David Howells dhowells@cambridge.redhat.com writes:
So this saves you the cost of the fd transfer net packet. Though you still have to do the two context switches, which is my main contention.
I suspect we are doing more than two switches (though I haven't proved it), which is why I think there is a margin for improvement. You'll obviously always have the context switch cost unless everything is in the kernel.
True, but I'd have thought that the context switches involved are still a cost you can't get rid of so easily. Out of interest, how do you plan on doing the locking stuff for Read/WriteFile? Cache it locally? It is unfortunate, but you can't really make use of UNIX file locking, since this is mostly advisory and as such doesn't actively stop read/write calls.
Yes, we'll need to store the locks in the server and check them before each read/write (and probably also release them afterwards if necessary). There may be some optimisations possible, but we should probably do it the easy way first.
Seriously, though, whilst this'd be a lot easier in many ways (and it would allow you to avoid the context-switch penalties), you wouldn't be able to take full advantage of the available support in the kernel, which is more capable than the standard UNIX userspace API suggests.
I don't see why. I'm not suggesting keeping the current socket stuff, just reusing the structures. So basically instead of passing the address of the stack arguments (which is really ugly IMO) to your ioctl, you pass one of the server request structures. This allows your changes to be localized to wine_server_call and doesn't require changing any of the routines that make server calls. Obviously you'd need some more changes for a few calls like ReadFile/WriteFile, but most operations could switch to your mechanism without needing any change. You simply cannot require people to recompile all of Wine to use your module.

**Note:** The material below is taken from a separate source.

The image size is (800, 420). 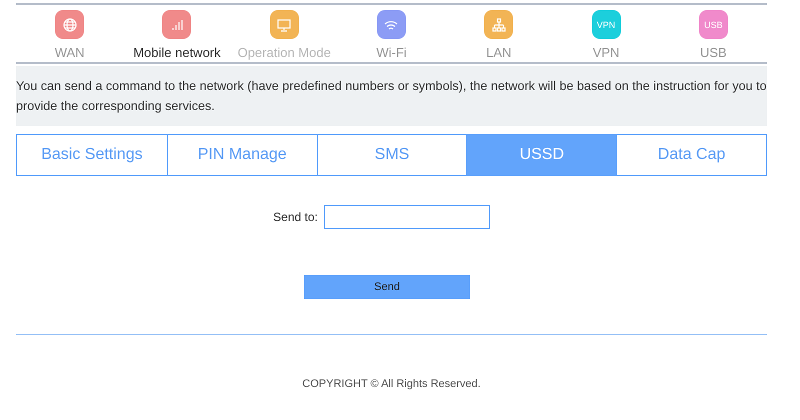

I still think that it should be possible to improve that by a small kernel hack. It will never be as fast as doing everything in the kernel of course, but it may just be fast enough to avoid the need to reimplement the whole server.
If you want to suggest exactly what you'd like to see as a hack...

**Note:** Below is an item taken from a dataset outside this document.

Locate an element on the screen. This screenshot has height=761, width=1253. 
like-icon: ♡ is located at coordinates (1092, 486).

I don't know exactly, there are many ways of doing it; you can have a specialized fifo, a network protocol, an ioctl, etc. Basically any mechanism that ensures that we do the strict mimimum number of context switches and schedule() calls for a server call. And probably also a way to transfer chunks of memory from the client address space so that we don't need the shared memory area.
As far as I've observed (I've got Win2000 available), most Windows DLL's have 512-byte (sector) alignment internally, _not_ 4096-byte (page) alignment for the sections. This means that the separate sections can't be mmap'd (or else they'd lose their required relative relationships):
Actually the file alignment doesn't need to be 4096, it needs to match the filesystem block size. On a FAT filesystem the block size is 512 so Linux will happily mmap every section. On a 1k-block ext2 fs it will be able to mmap about 50% of them.
Also, since DLLs and EXEs are not compiled as PIC (the MSDEV compiler not having such an option as far as I can recall), the fixup tables usually seem to apply to just about every page in the code section.
Only if the dll cannot be loaded at the preferred address, which shouldn't happen too often. I'm not saying your patch is useless, but I doubt the gain is as large as you seem to think.